## Task description
Give every line of the items below as a Markdown table with the columns Number and Text, numbering the rows in order and leaving out blank lines. Leave the pictures out of the table.

## start Records to use

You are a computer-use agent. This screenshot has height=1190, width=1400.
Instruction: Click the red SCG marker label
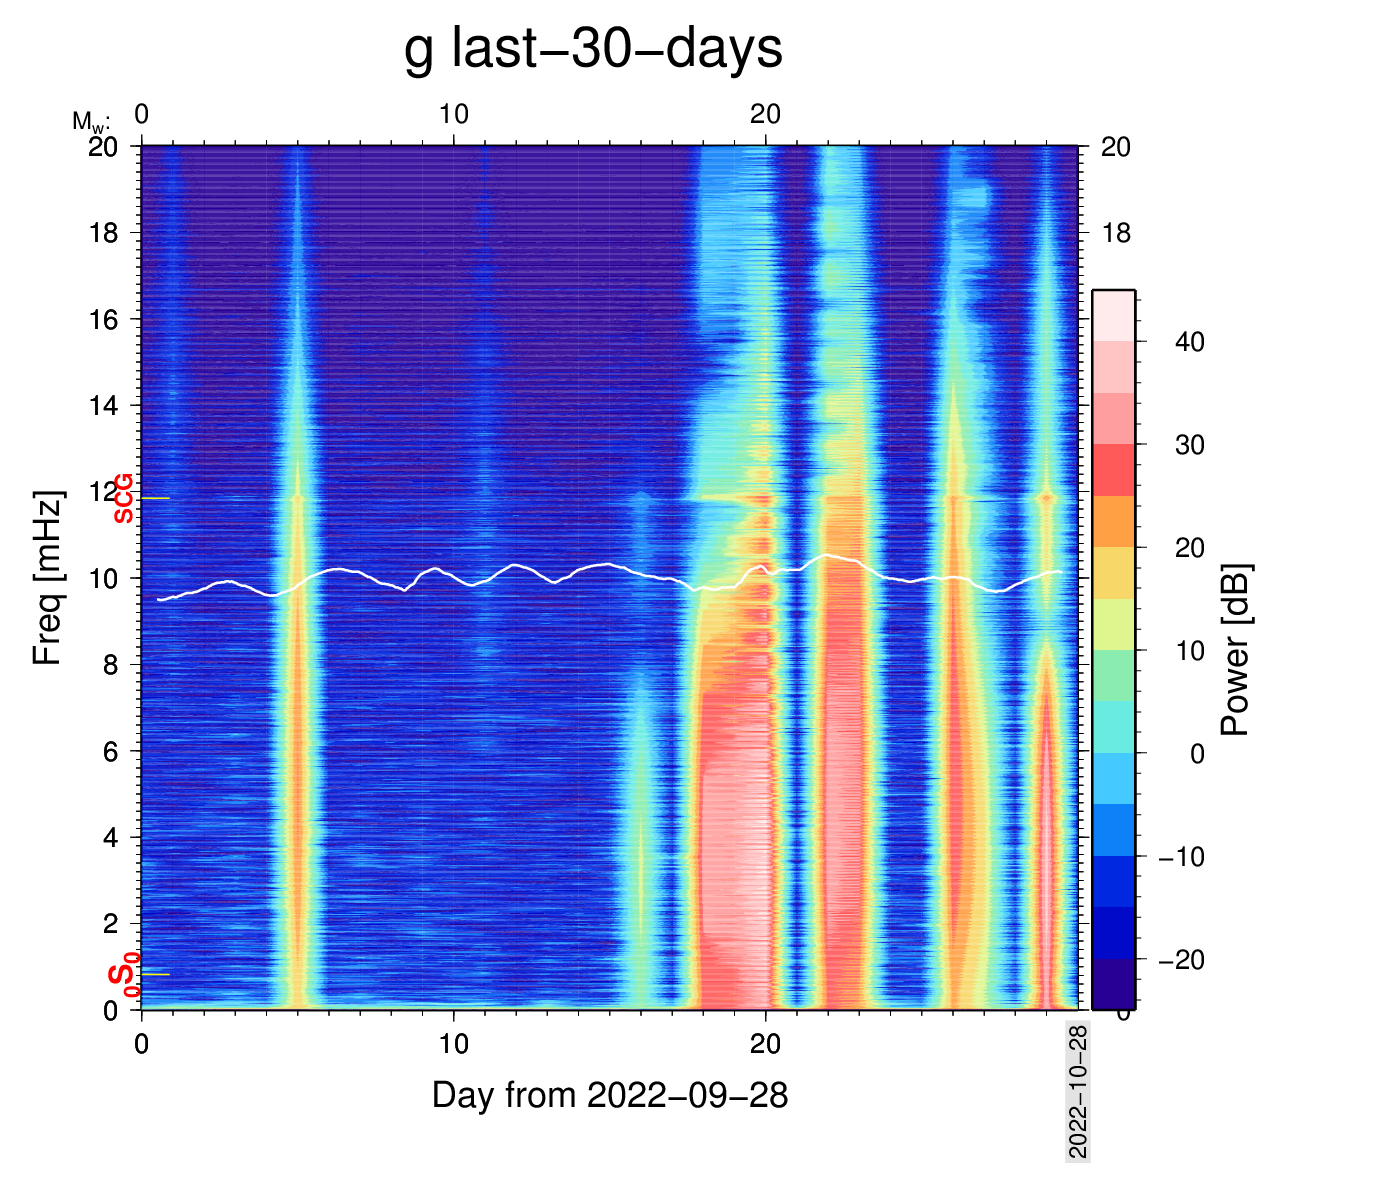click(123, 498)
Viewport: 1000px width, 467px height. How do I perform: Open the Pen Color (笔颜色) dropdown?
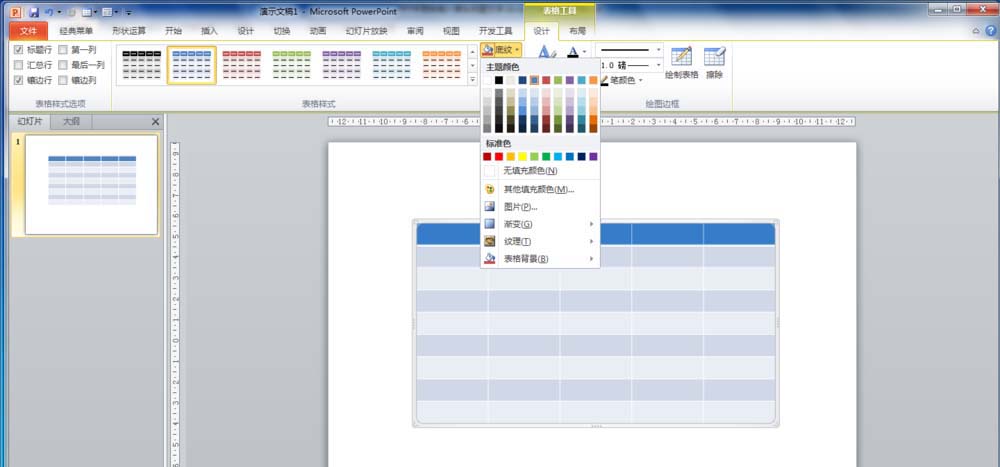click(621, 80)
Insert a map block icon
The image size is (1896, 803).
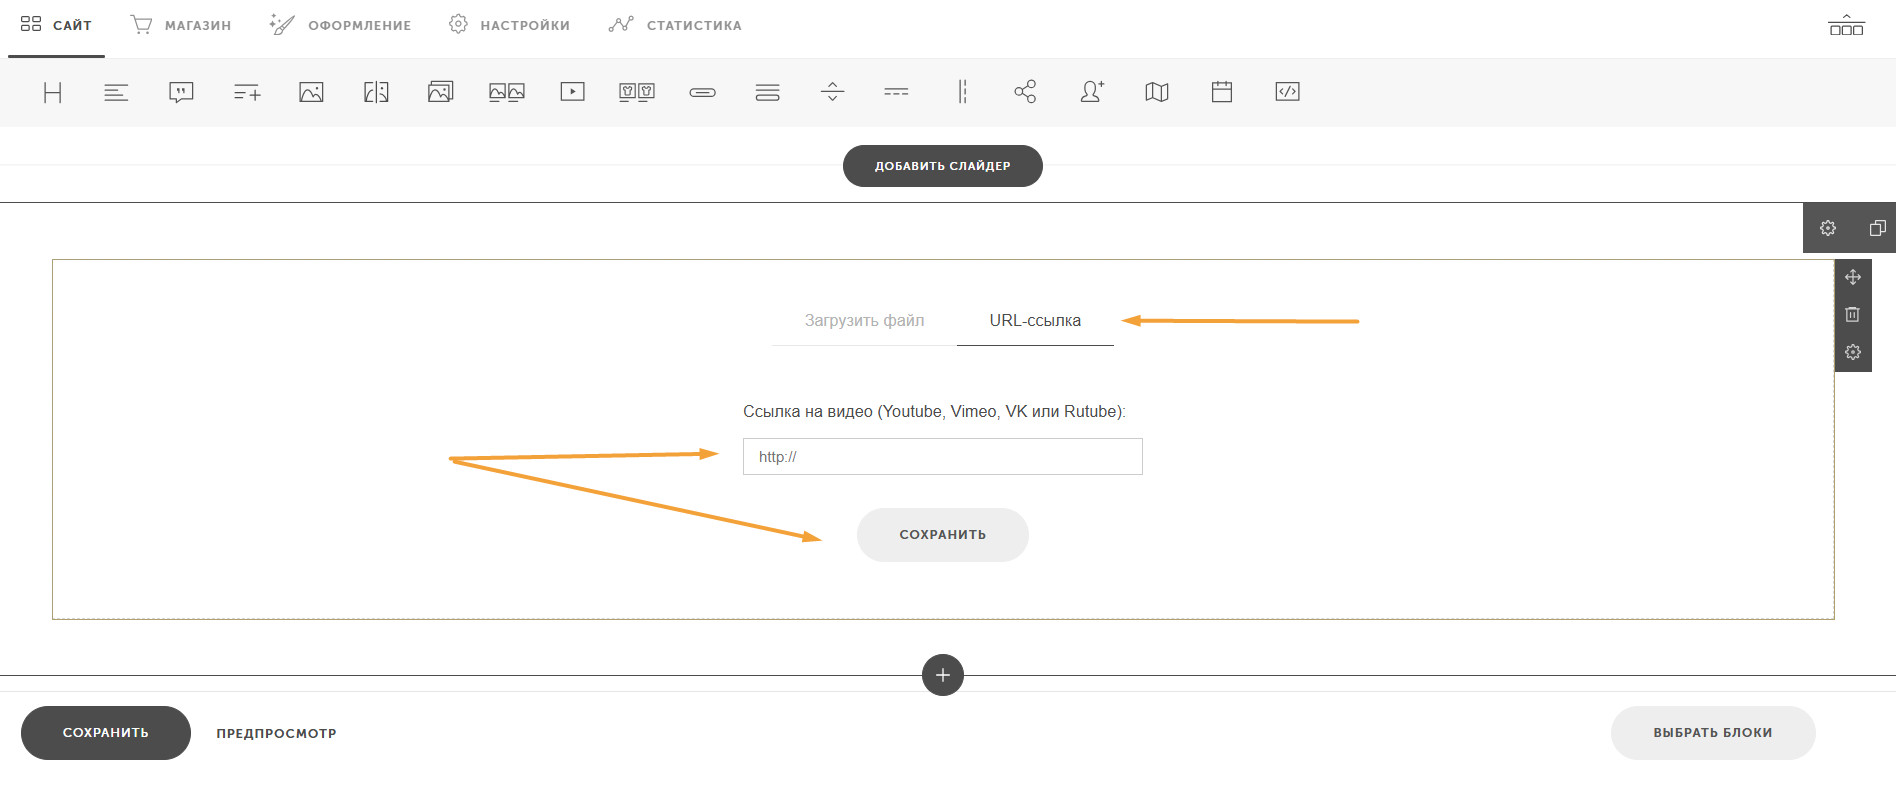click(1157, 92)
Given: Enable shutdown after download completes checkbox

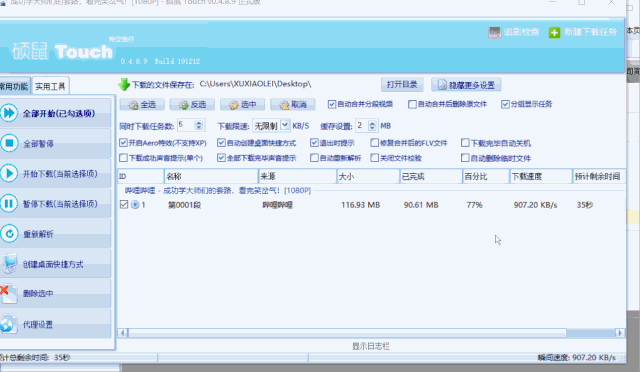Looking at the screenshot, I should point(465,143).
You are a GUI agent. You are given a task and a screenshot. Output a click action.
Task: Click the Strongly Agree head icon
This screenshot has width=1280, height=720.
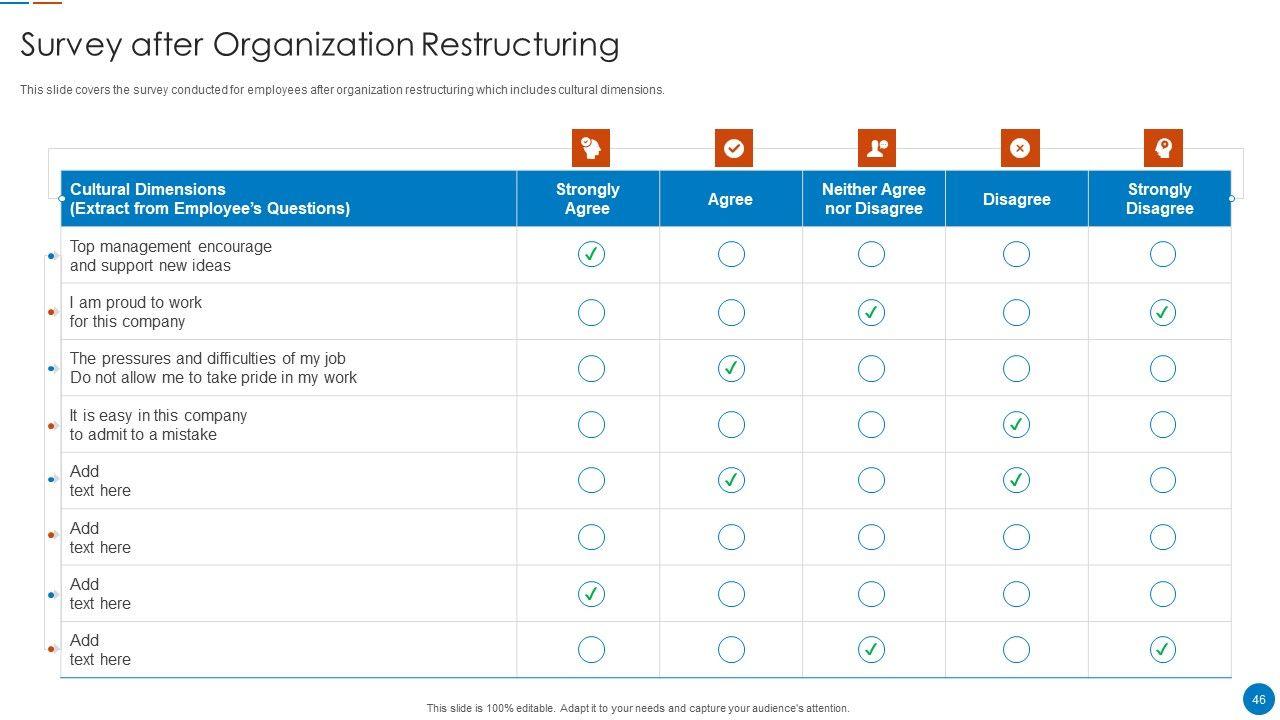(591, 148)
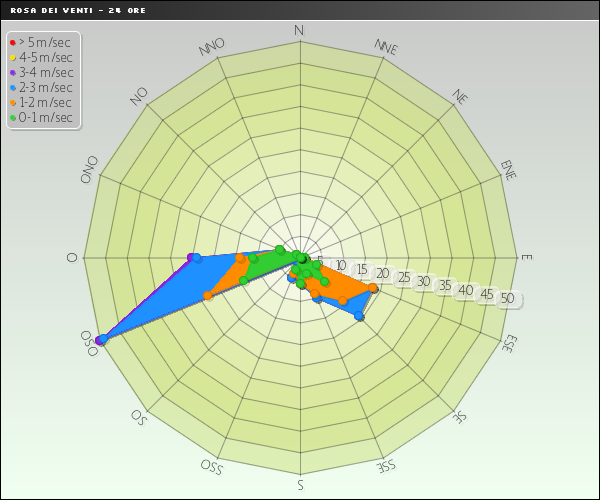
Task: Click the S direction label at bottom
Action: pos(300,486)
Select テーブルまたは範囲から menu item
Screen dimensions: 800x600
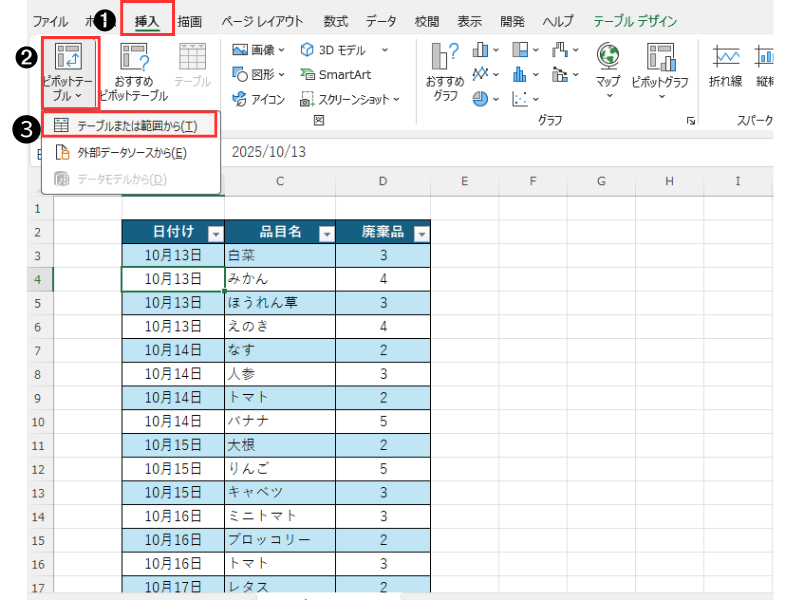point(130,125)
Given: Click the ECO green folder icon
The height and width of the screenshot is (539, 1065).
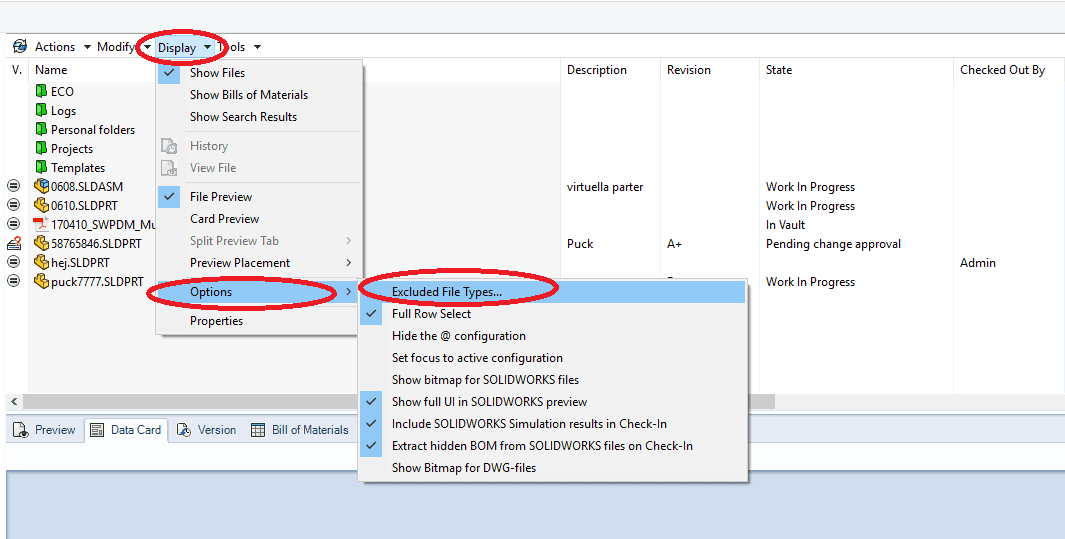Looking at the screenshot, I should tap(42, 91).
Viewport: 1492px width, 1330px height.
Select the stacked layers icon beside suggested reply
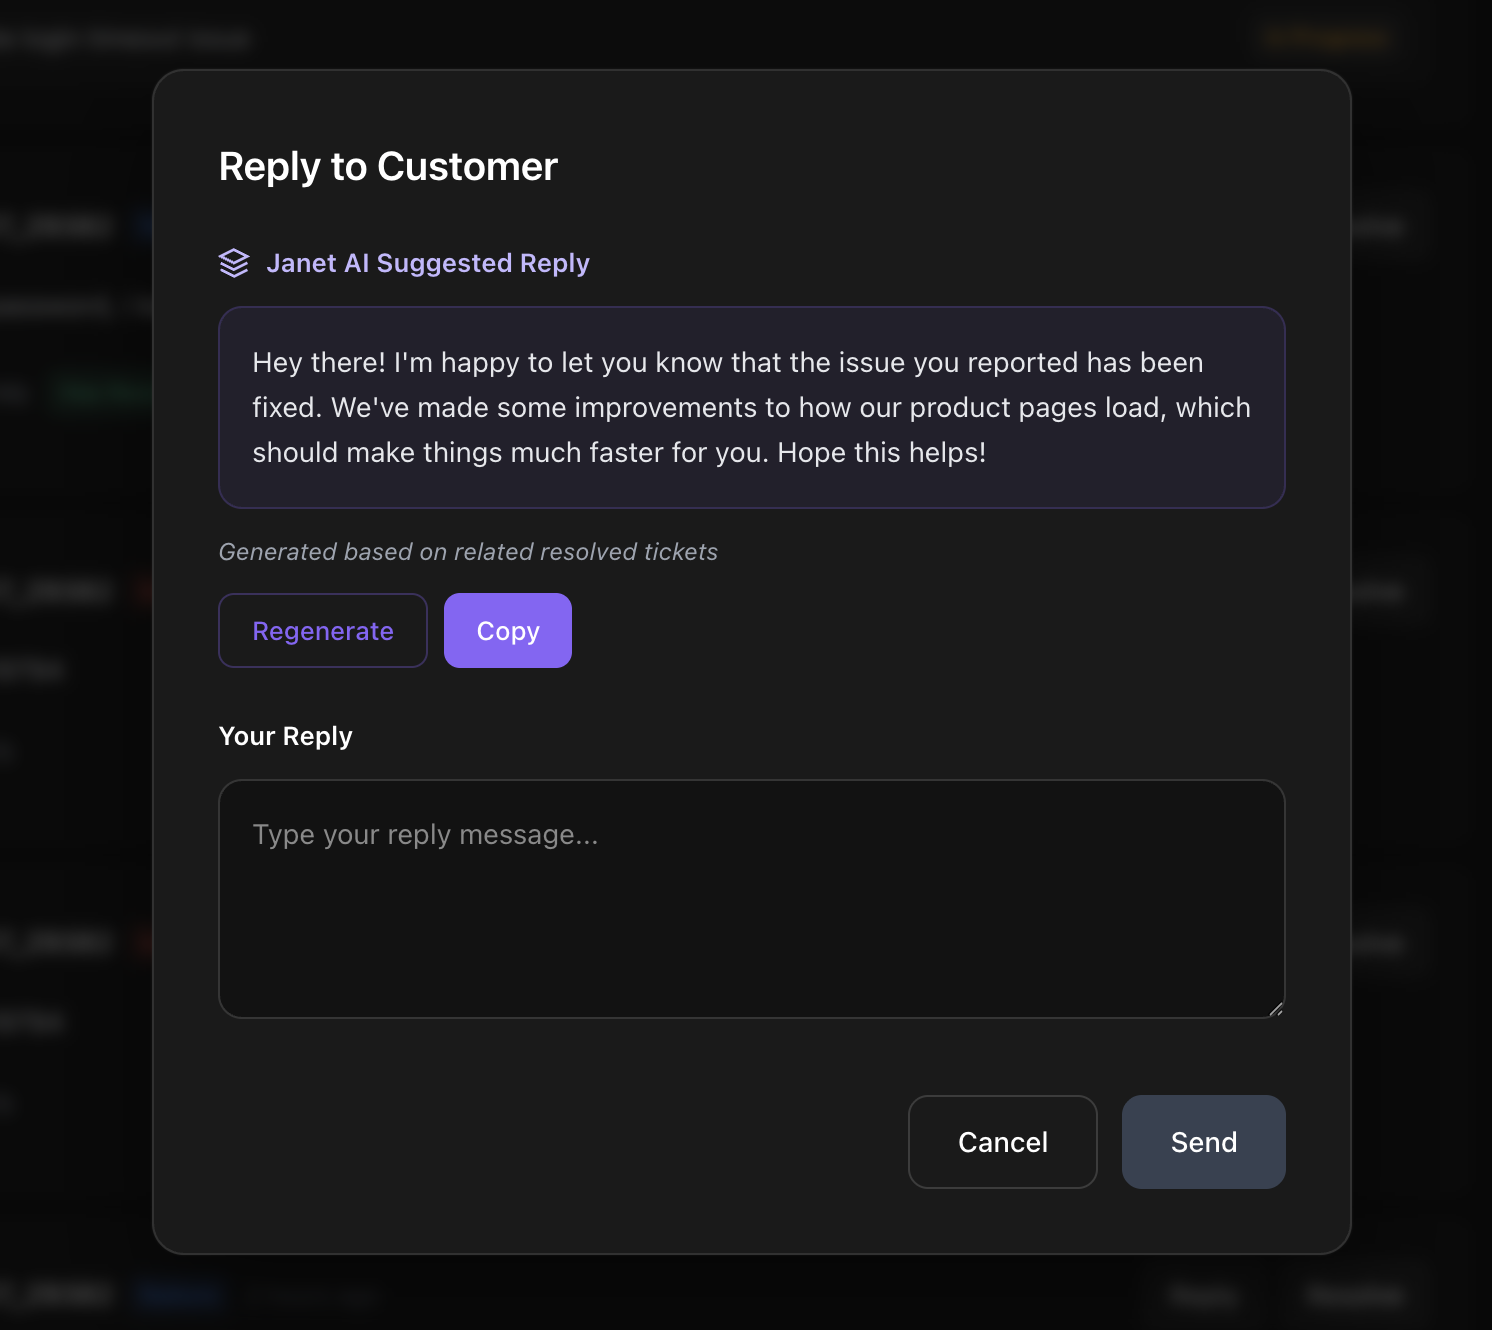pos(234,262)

## end Records to use

## Full answer
| Number | Text |
|---|---|
| 1 | You are a computer-use agent. This screenshot has height=1190, width=1400. |
| 2 | Instruction: Click the red SCG marker label |
| 3 | click(123, 498) |
| 4 | Viewport: 1000px width, 467px height. How do I perform: Open the Pen Color (笔颜色) dropdown? |
| 5 | click(621, 80) |
| 6 | Insert a map block icon |
| 7 | The image size is (1896, 803). |
| 8 | click(1157, 92) |
| 9 | Given: Enable shutdown after download completes checkbox |
| 10 | Looking at the screenshot, I should point(465,143). |
| 11 | You are a GUI agent. You are given a task and a screenshot. Output a click action. |
| 12 | Task: Click the Strongly Agree head icon |
| 13 | This screenshot has width=1280, height=720. |
| 14 | (591, 148) |
| 15 | Task: Click the S direction label at bottom |
| 16 | Action: pos(300,486) |
| 17 | Select テーブルまたは範囲から menu item |
| 18 | Screen dimensions: 800x600 |
| 19 | point(130,125) |
| 20 | Given: Click the ECO green folder icon |
| 21 | The height and width of the screenshot is (539, 1065). |
| 22 | Looking at the screenshot, I should tap(42, 91). |
| 23 | Viewport: 1492px width, 1330px height. |
| 24 | Select the stacked layers icon beside suggested reply |
| 25 | pos(234,262) |